Text excerpt:

━━━━━━

It was near Christmas time and the next big race of the year was in Val D’ Isere, France, so I went to Val D’ Isere, France, to see what was up. When Rift and I discussed the idea, Spider Sabich was the star racer on the team. Spider was a hugely handsome and charismatic presence. It was said that Robert Redford’s character in DOWNHILL RACER was based on him and when you see pictures, Sabich was indeed insanely handsome.
The good news is I was in Val D’ Isere. The bad news is that Spider Sabich had left the team to turn pro. Sabich was an important part of our pitch but now he was gone and I struggled to find a key to the team and racing. There was none. The team was dismal, as Billy Kidd had also left recently.
I spent some time on the mountain taking some stills and chatting with the racers trying to find a film but the team sucked. The only decent skier on the team was Hank Kashiwa. We bonded a little because he had learned to ski at a tiny upstate New York ski area similar to mine near Pittsburgh. He was no Spider Sabich, however.

━━━━━━

Supplied records:
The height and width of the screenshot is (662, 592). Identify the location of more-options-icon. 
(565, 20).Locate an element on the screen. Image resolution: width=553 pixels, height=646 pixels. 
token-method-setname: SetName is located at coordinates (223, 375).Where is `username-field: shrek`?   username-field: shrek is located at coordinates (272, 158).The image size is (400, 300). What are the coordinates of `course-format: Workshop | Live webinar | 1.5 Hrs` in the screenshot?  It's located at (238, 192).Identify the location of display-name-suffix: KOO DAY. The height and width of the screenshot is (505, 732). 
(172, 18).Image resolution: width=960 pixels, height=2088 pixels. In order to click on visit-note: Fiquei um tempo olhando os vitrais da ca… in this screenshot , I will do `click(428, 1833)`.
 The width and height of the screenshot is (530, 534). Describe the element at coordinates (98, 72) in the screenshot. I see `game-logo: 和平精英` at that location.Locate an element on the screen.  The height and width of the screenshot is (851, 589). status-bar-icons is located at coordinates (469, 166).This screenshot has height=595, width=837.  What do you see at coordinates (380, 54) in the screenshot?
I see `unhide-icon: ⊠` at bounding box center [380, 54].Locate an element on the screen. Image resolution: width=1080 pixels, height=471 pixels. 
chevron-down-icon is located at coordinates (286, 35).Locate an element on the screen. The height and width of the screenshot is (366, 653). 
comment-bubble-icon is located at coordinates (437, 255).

━━━━━━

Exercise directions:
List every person named in the ski racing excerpt.

Response box:
Rift, Spider Sabich, Robert Redford, Billy Kidd, Hank Kashiwa